Posters Non-English Language: Tom s Lorente, Age

In order to judge international pieces, you must distance yourself from your own local culture. Clearly, pieces with great appeal in a one country can be totally meaningless in another. Given this fact, we have perhaps been inadvertently unjust on occasion, but I believe that the jury conscientiously strove to honour the most outstanding work among the pieces submitted.

The importance of outdoor media within the worldwide advertising industry is now beyond dispute. Rather than producing mere adaptations of print media, creatives are seeking a differentiated and appropriate communication with high-impact, objective language designed for rapid consumption. Awarding specific categories like posters helps orient the development of this idiom. I believe that the pieces selected succeed in showing some of the most innovative work being done in this category. And that they will, to a certain extent, serve as guideposts for future work.

As foreman for the first edition of the Non-English Language Posters category, I'd like to express my thanks for this opportunity - without being unfair to any culture: obrigado, gracias, grazie, merci, dank, arigatou, tack, zahvatiti, takk, hala, mauruuru, dziekowac, remesye, dhanyavAda, oliwni, diakuvaty,

Press Advertising: Ken Hoggins, Banks Hoggins O'Shea FCB

A hanger-sized room crammed with over two thousand pieces of work. This wasn't going to be easy. Can a category become too big? However, when we reviewed our shortlist on day two we found we had plenty to commend. A few executions were felt to be stronger as part of a campaign than as individual ads and were recognised accordingly. And despite our moans and groans, the five entries we enthusiastically nominated did not have conventional copy or headlines.

A particularly diverting vote was the show of hands on an ad for the Singapore War Museum. All the male jurors wanted it in, while all the female jurors wanted it out. Vive la difference!

Television & Cinema Advertising: Charles Inge, Clemmow, Hornby Inge

We sat through over 40 hours of TV advertising and voted just under two hours into the book. Of that, 45 minutes were taken up by three BMW 'commercials' each 15 minutes long. Among the 70 or so items that did get through there were few surprises. American ads did well, especially those with the sort of comedy violence that would never be allowed on our TV screens. Generally, "funny" seemed to win over "serious," and "human" seemed to win over "spectacular." There was little that changed the face of advertising.

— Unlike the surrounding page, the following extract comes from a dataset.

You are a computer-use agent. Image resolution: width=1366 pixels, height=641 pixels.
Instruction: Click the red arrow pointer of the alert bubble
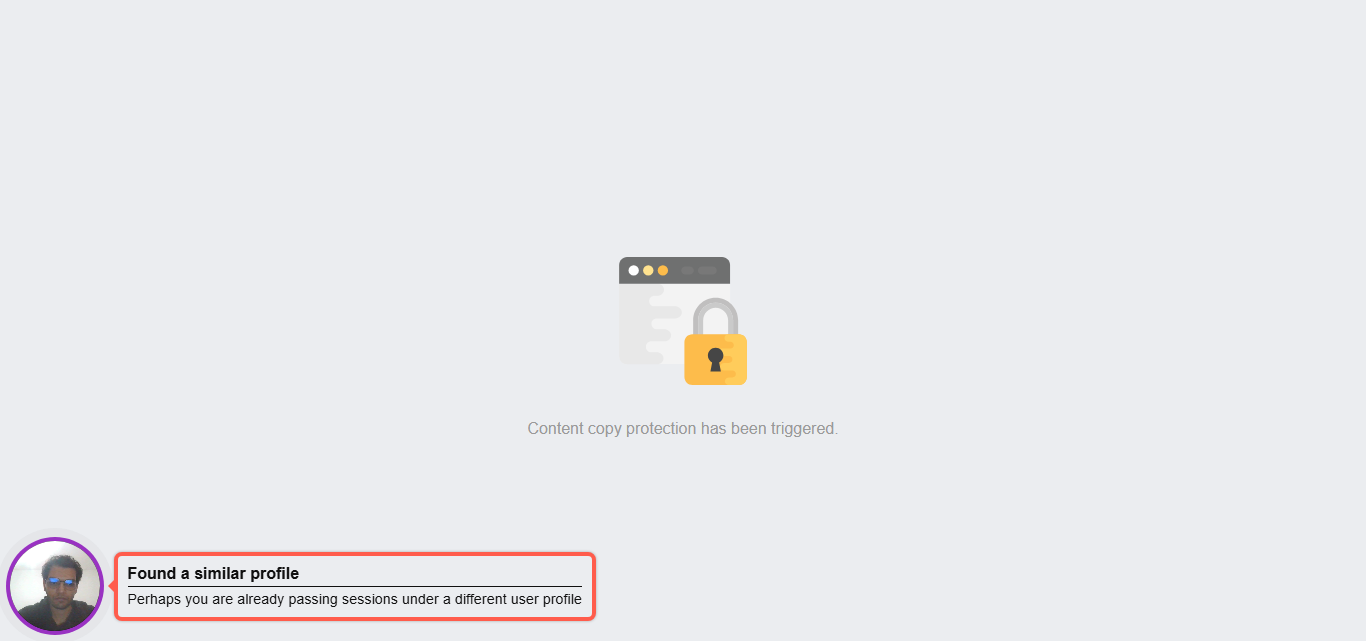[111, 586]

That's not to say the winners weren't very good. They were - just not very different. The most debate centred on the BMW entries. Were they ads or short films? Certainly they were excused the normal restrictions that apply to advertising. We included them in the Book for the record. Watch the DVD and you decide.

Television & Cinema Advertising Non-English Language: Neil French, Dentsu, Young & Rubicam Wunderman

We all felt that, while the final list of work was worthy of being included in the Book, there was nothing mind-blowing. There were only a couple of films that were shoo-ins, and the only time we had any disagreement was when it came to silver nominations. I think, personally, that we were a bit lenient; but then, a nicer bunch of people would be hard to find!

However, I believe we were all a bit bothered by the category itself: Non-English-language TV. Since all films had to be sub-titled or dubbed, we weren't seeing the stuff "as made." Some work was badly dubbed or suffered from atrocious translation, and some definitely gained in the translation. But making sure that your work is judged in the best-possible light is part of the art of entering awards.

It's my feeling that all work should be judged by the same criteria and the same judges. Having native Spanish, Swedish, Hindi, or Portuguese speakers judging work that is shown in English somewhat defeats the purpose, surely? A good idea, beautifully executed, will shine in any company. So by all means have non-English judges, but my advice would be to let them help judge all the work. You might end up with a less Anglo-centric book, but non-English-language entrants would feel that they're getting a fair suck of the pineapple, and would be content to take their chances.